## What the task requires
Reproduce the following data exactly, minus any images.

## Data for the task
_ _ _ _
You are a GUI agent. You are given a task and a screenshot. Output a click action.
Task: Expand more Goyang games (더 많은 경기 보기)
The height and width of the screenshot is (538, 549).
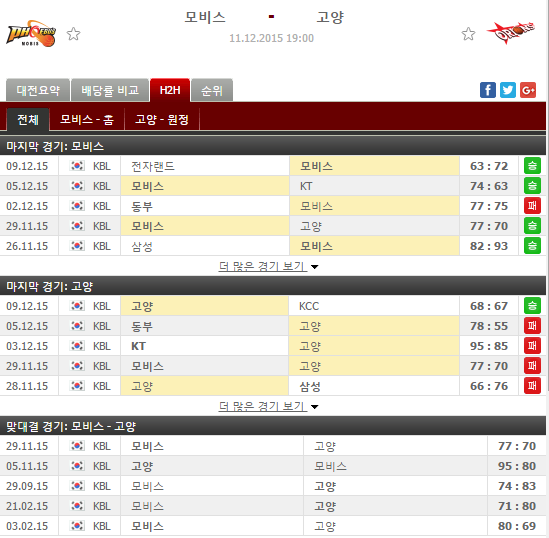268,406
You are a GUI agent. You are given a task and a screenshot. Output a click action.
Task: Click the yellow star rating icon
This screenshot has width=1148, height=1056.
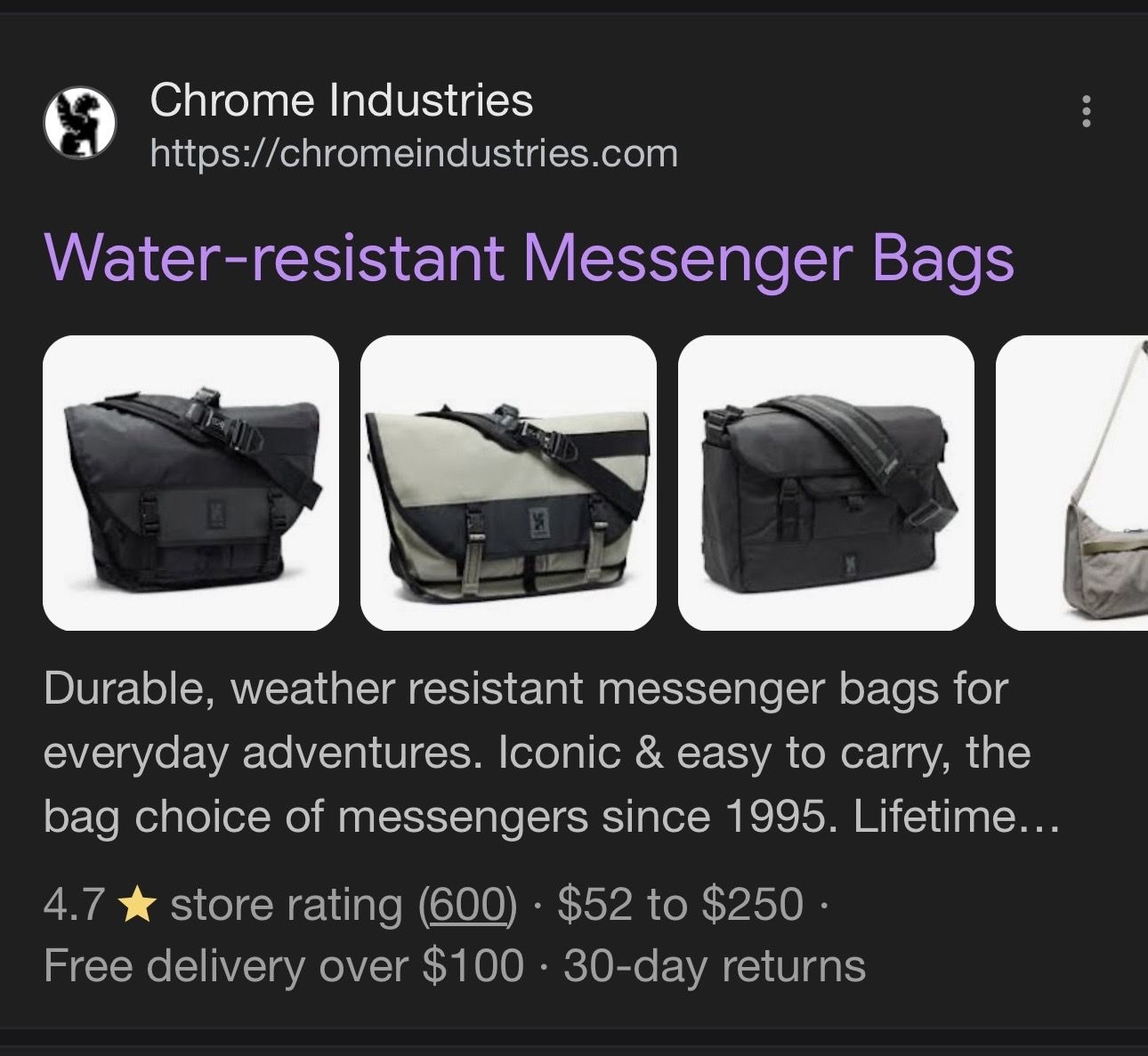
_ _ _ _
## Response to this exercise
You are a GUI agent. You are given a task and a screenshot. Output a click action.
Task: Expand more Goyang games (더 많은 경기 보기)
The height and width of the screenshot is (538, 549).
268,406
You are a GUI agent. You are given a task and a screenshot. Output a click action.
Task: Click the yellow star rating icon
This screenshot has width=1148, height=1056.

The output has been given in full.